In 2007, the school again changed its name to "Thunderbird School of Global Management." Accordingly, the flagship Thunderbird degree was renamed MBA in Global Management in its Executive, Accelerated and Traditional formats. In order to attract other segments of prospective students, the institution also began to offer two new graduate degrees for young professionals: the Master of Science in Global Management and the transdisciplinary Master of Arts in Global Affairs and Management. In spite of reduced enrollment and a payroll of highly paid professors, the school endured the challenging years that followed the Great Recession (2008-2011) through a combination of debt financing and lean operations (Thunderbird programs abroad were limited to Prague in Europe and shared facilities in Latin America), coupled with additional revenues from corporate consulting services and tailored programs.

====Laureate controversy====

In 2012, Larry Penley became president of Thunderbird, and was forced to make further faculty and staff reductions. The following year, the school announced a planned partnership with Laureate Education, Inc. As part of the planned partnership, Thunderbird would remain a nonprofit organization, exempt from income tax as a 501(c)(3), but would establish a joint educational service company with Laureate, a for-profit company. This joint company would launch an undergraduate program and expand online programs. The planned partnership would allow Thunderbird to host events at Laureate campuses worldwide and establish Thunderbird campuses abroad. According to the agreement, although Laureate would be given three seats on Thunderbird's board, Thunderbird would retain its academic independence and degree-granting powers. Thunderbird would continue to operate from its Glendale campus, but would sell its campus to Laureate in a leaseback agreement, and use the money from the sale to pay off its debts. (Thunderbird alumni would have the option to purchase the campus from Laureate within two years, or the school could repurchase the campus at the end of the twenty-year lease agreement.) Also, Laureate and Thunderbird had planned to invest $20 million and $10 million respectively in campus improvements.

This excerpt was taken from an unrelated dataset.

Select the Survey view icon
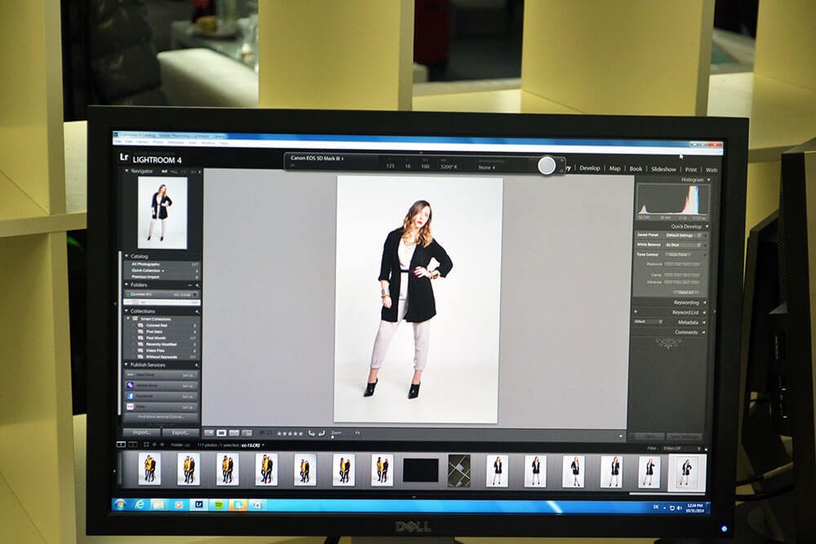The width and height of the screenshot is (816, 544). point(246,433)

A number of Thunderbird alumni, and several board members, opposed the proposed partnership on the grounds that it would harm the school's reputation, and circulated a petition in protest. The Thunderbird Independent Alumni Association (not to be confused with the school-managed Thunderbird Alumni Network) was formed in the midst of the controversy. There were board resignations.

Although the proposal was approved by Thunderbird's board in June 2013, it was ultimately rejected by the Higher Learning Commission of the North Central Association of Colleges and Schools, Thunderbird's's regional accreditor. Since Thunderbird was then in an advanced state of financial exigency, attention naturally focused on acquisition by ASU, which expressed willingness to proceed.

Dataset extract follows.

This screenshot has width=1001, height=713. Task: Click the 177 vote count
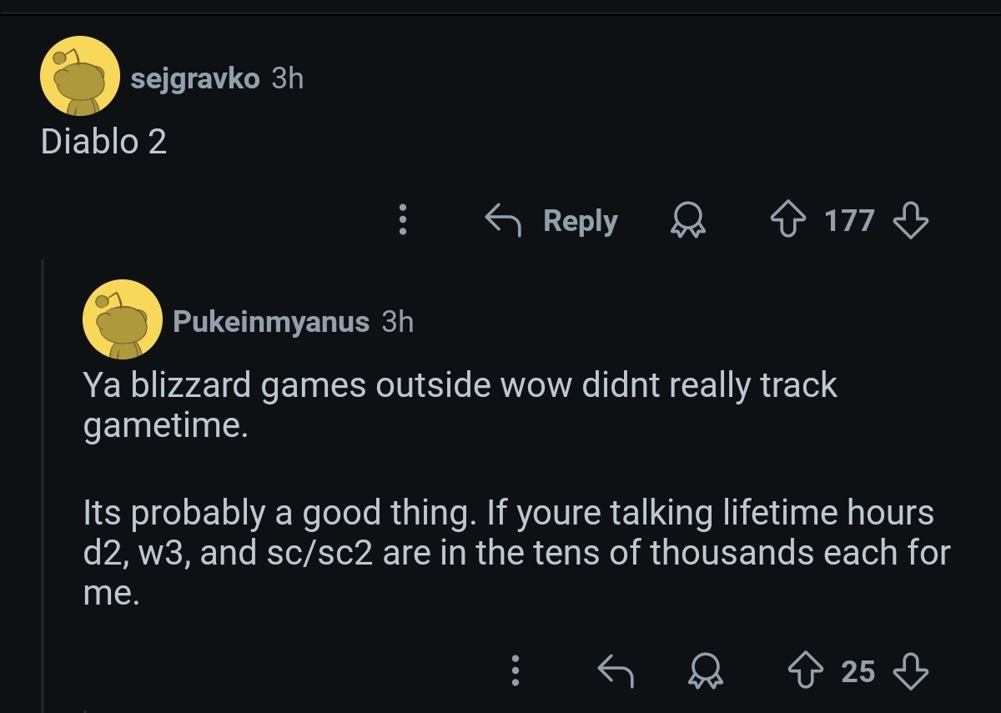click(x=849, y=221)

===As part of Arizona State University (2014–present)===

Negotiations with ASU president Michael M. Crow concluded within months, with the new plan winning swift approval from both boards as well as the Higher Learning Commission. Under the plan, finalized in December 2014, ASU assumed Thunderbird's debts of $22 million, and received $20 million from Thunderbird's operating fund to stabilize its finances. ASU also acquired Thunderbird's Glendale campus (then estimated to be worth $20 million).

In 2015, ASU appointed Allen J. Morrison as CEO and Director General of Thunderbird. Since ASU already had an MBA program (the W. P. Carey School of Business), it was decided to phase out the Thunderbird MBA in favor of a Master of Global Management, a one-year program similar to the school's former Master of International Management degree (offered prior to 2001). Also, an undergraduate program (not offered since 1975) was recreated.

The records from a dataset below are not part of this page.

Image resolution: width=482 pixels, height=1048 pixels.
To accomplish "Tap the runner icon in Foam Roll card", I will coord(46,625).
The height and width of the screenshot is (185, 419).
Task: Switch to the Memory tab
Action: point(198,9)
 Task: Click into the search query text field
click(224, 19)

In 2018, ASU appointed Sanjeev Khagram as director general and dean of Thunderbird.

In October 2019, ASU and Thunderbird held a groundbreaking ceremony to celebrate the start of construction on Thunderbird's new global headquarters facility, adjacent to ASU's Sandra Day O'Connor College of Law on the Downtown Phoenix campus. The first classes in the new building were held in the fall semester of 2021, when Thunderbird celebrated its 75th anniversary.

===Name changes===

- 1946–1968: The American Institute for Foreign Trade (AIFT)
- 1968–1973: Thunderbird Graduate School of International Management (TGSIM)
- 1973–1997: The American Graduate School of International Management (AGSIM)
- 1997–2004: Thunderbird, the American Graduate School of International Management
- 2004–2007: Thunderbird, the Garvin School of International Management
- 2007-current: Thunderbird School of Global Management

===Thunderbird presidents and directors general===

Thunderbird presidents:

- Barton Kyle Yount (1947–49)
- William Lytle Schurz (1949-52[?])
- Ed Juliber (1952–53)
- Carl Sauer (1953–66)
- Arthur L. Peterson (1966–69)
- Robert F. Delaney (1970–71)
- William Voris (1971–89)
- Roy A. Herberger (1989–2004)
- Ángel Cabrera (2004–2012)
- Barbara Barrett, (Apr - Nov 2012)
- Larry E. Penley (2012–2015)

Directors general (under ASU):

- Allen J. Morrison (2015–2018)
- Sanjeev Khagram (2018–2024)
- Charla Griffy-Brown (2024–present)

== Academics ==

Thunderbird's degrees have historically included the Bachelor of Foreign Trade (1951–1975), the Master of Foreign Trade / Master of International Management (1952–2001), an MBA in Global Management (2001–2016), and executive education programs. Since its acquisition by ASU, Thunderbird has revived the undergraduate program (the Bachelor of Global Management; its students are called "Underbirds"), phased out the MBA (which the Carey School already offered), and introduced the Master of Global Management, a non-MBA graduate degree with a number of formal concentrations. Degrees currently offered include:

Undergraduate degrees:

- Bachelor of Global Management
- Bachelor of Science in International Trade (with a quantitative focus)
- Online Bachelor of Global Management
- Online Bachelor of Science in International Trade

Two tracks are offered: one consisting of international business, language, and culture; and another which omits language (including all online programs).

Graduate degrees:

- Accelerated Masters (allowing Thunderbird undergraduates to complete a master's degree in one further year)
- Master of Global Management (the flagship degree)
- Master of Leadership and Management
- Executive Master of Global Management
- Executive Master of Global Management: Space Leadership, Business, and Policy
- Executive Master of Arts in Global Affairs and Management
- Doctor of Professional Practice in Global Leadership and Management

Other executive education and lifelong learning options are offered as well.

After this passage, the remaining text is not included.